We are looking to raise £500 to aid us in launching our contemporary arts & dance company 'Carbon Cadence', intially the money will be invested into creating our first London based performance, at Chisenhale Dance Space in Mile End. This will allow us to begin our jounrey, give us the opportunity to develop our skills as directors and artists. Additionally our work is supported by Jacqui Jones (ex-principle dance with Rambert and Senior Lecturer at LIPA) and Gavin Persand (Dancer with Matthew Bourne's New Adventures), both who are mentoring us as a company and indiviually as artists.
Company Mission Statement
Our aim as a company first and foremost is to create concept based interdisciplinary performance works. We believe in uniting the different forms of art to produce completely original work, with the music and dance being produced with equal importance. Mixing classical dance aesthetics with tribal percussive sounds and allowing them to bleed into the other art form generating new dynamics in performance art.
Additionally through our work we want to expose and explore subject matters that are traditionally not discussed. Shedding light on subjects of the human condition and experience that are taboo in order to aid dialogue to begin around these difficult subject issues. As an all-male company of dancers we feel that this edge will help us in removing the need for gender stereotyping in arts. We want to break away from the classic gender conventions from our pieces and work simply with human bodies without any presumed society convention of relationship, status or gender. Our focus is not on creating narrative stories but exploring the effects and strains that they can bring.

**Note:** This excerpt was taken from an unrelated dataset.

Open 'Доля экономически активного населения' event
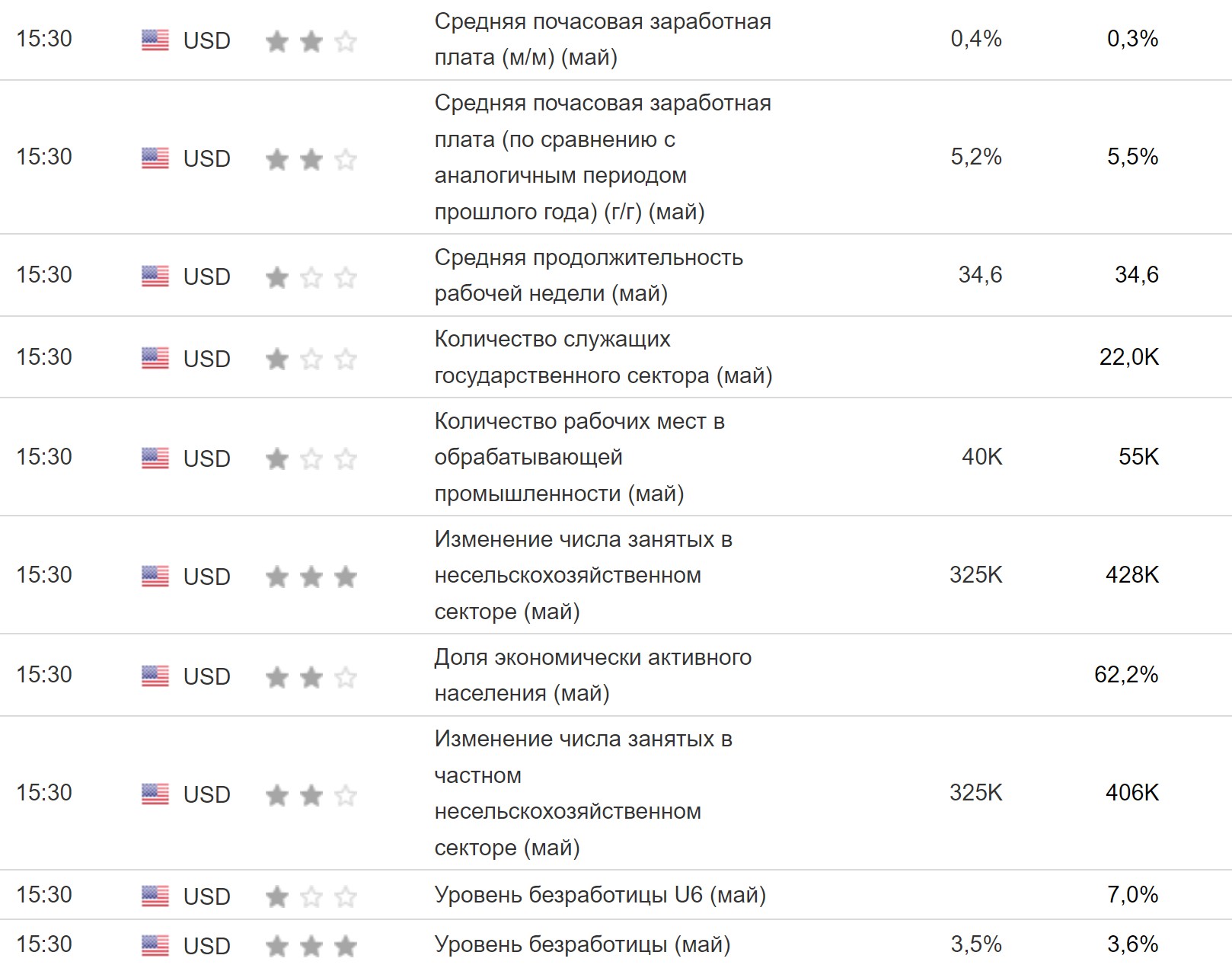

The company is directed by Thom Wootton and Laura Williams who met at the Liverpool Insititute of Performing Arts while working on an originally show creating together and found that they worked well working as a pair, pulling together Dance (Thom completed the Dance Degree) and music (Laura completed the Music Degree).
What is unique about our company?
As a young male dancer myself throughout my industry experience I have felt rather limited by the work created and especially as I looked out into the industry. Dance puts a huge emphasis on the classic conventions of men being strong and grounded. Even with other all male work the conventions of the hyper-masculine man are forced on male dancers. In my view this limits the possibilities hugely of what we could achieve with male performance in dance. I want to choreograph roles specifically for male performers that will open up the types of emotions and characterisations that male dancers can have. However I do not only want to explore the range of roles men can play but also the movement content. I want to change the conventions of the placement on men in a performance structure, usually the females’ hero. The leads partner. I believe we need to now allow men to be the focus, which I believe will be refreshing for the both the audience and dancers. Finally for me the exploration of the male body and expanding its movement vocabulary is highly important, allowing men to use their extensions, adage work and softer dynamics in performance
Another one of our main USPs as a dance company is the division of our work between live theatre productions and dance films. With the rising popularity of work from choreographer such as Holly Blakey, Ryan Heffington and Jill Meyers contemporary dance is becoming rapidly more deamnded in music videos with artists such as Sia, Hozier and Florence + The Machine utilizing this dance art form. With this sector of the industry becoming more and more fashionable there is an audience growing for this platform of dance. While this is growing this is the perfect time to create work like this in a company environment, not only because it’s fashionable but using this online platform will allow our work to be far more accessible and will help us grow at a potentially much faster rate than if we created solely theatre performance work. Additionally I believe that this will also allow us to attract a younger audience to contemporary dance, engaging them through an environment that they are more comfortable with than the traditional route of attending the theatre.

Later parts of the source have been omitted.